Tom Feilden | 10:10 UK time, Wednesday, 10 September 2008

Well wow! Who knew particle physics could be so exciting?

For a few minutes this morning things got very tense here in the main control room at Cern, but in the end it's gone better than anyone could have hoped.

As I write the first beam of protons is circulating around the entire 27 kilometre ring of the LHC - something that was expected to take all day. Things have gone so well in fact that the operations team are talking about getting a second beam going the other way around.

And all about me hundreds of very excited physicists are smiling broadly and congratulating each other with the kind of bravado that tells you it was no sure thing.

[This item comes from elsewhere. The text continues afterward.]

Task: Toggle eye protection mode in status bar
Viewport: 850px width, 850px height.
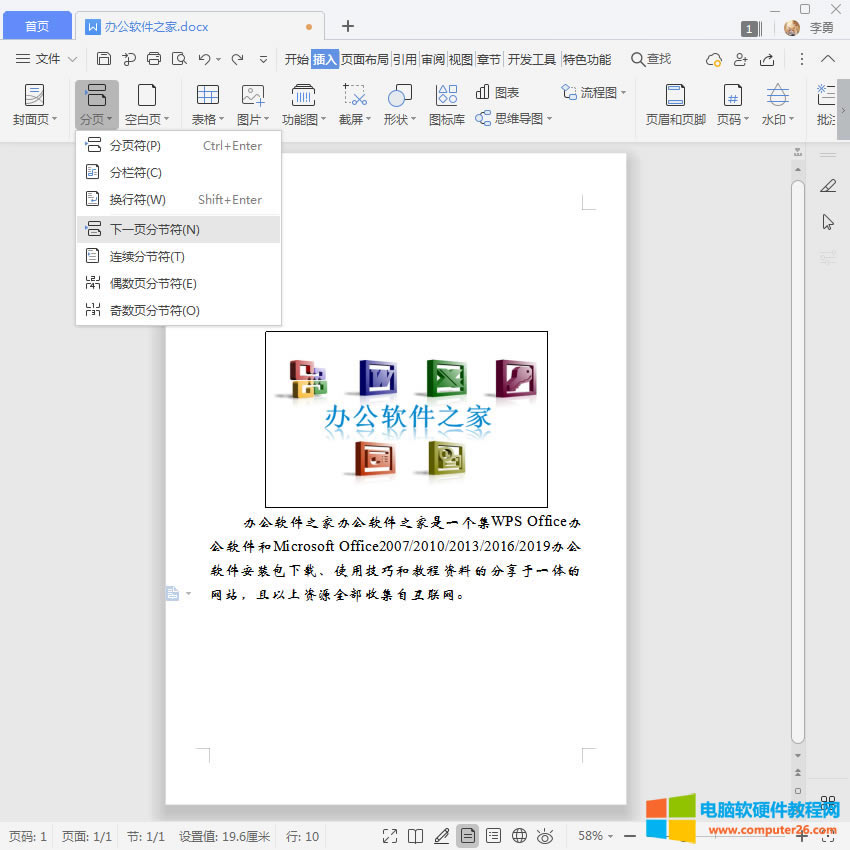Action: [545, 836]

One of the main topics of conversation seems to be who's house the beam is currently running under. Francois Grey won that debate when he reported that his wife had rung to say the dog started to bark at the ground the moment the beam shot by.

Of course this is just the start of the process, and there's still plenty of physics to come. But for now everyone at Cern is just basking in the moment. And after 30 years why not?


  • Comment number 1.

    If the beam is travelling at close to the speed of light - around 11000 laps a second - how would Francois Grey's wife know when the beam was likely to be going by? It's hard to tell when physicists are joking.

  • Comment number 2.

    So far so good. The particle accelerator works. Am I right in saying the really interesting stuff won't happen for a month or so when they start to collide the particles and record the results?

  • Comment number 3.

    I can get my dog to bark for a lot less than £4bn.

    And surely - if they expected the beam to take all day to go 27km it's not going at the speed of light, or anywhere near it.

    Are we sure these guys know what they're doing?

  • Comment number 4.

    If splitting an Atom creates a nuclear explosion, what may splitting a Proton create ?

    If splitting a Proton (or in fact many Protons) creates a great release of energy, have they allowed for this possibility in the design of the Collider ?

  • Comment number 5.

    Great news it went well. Looking forward to the high-energy collisions early next year.

    No doubt the papers tomorrow will be full of stories about how the world didn't end, and blaming the scientists for unduly worrying everyone!

    Meanwhile the majority of the scientific community continues to politely and calmly remind everyone that the scaremongering is quite frankly idiotic, and exhibits a fundamental misunderstanding of the physics behind this experiment.

  • Comment number 6.

    I thought they were sending the Protons along one section at a time so if there were any blockages then they would be able to locate them quickly and accuratly. I'll presume that's how they know which house it would be under.

  • Comment number 7.

    oohcorblimey wrote: "I can get my dog to bark for a lot less than ?4bn.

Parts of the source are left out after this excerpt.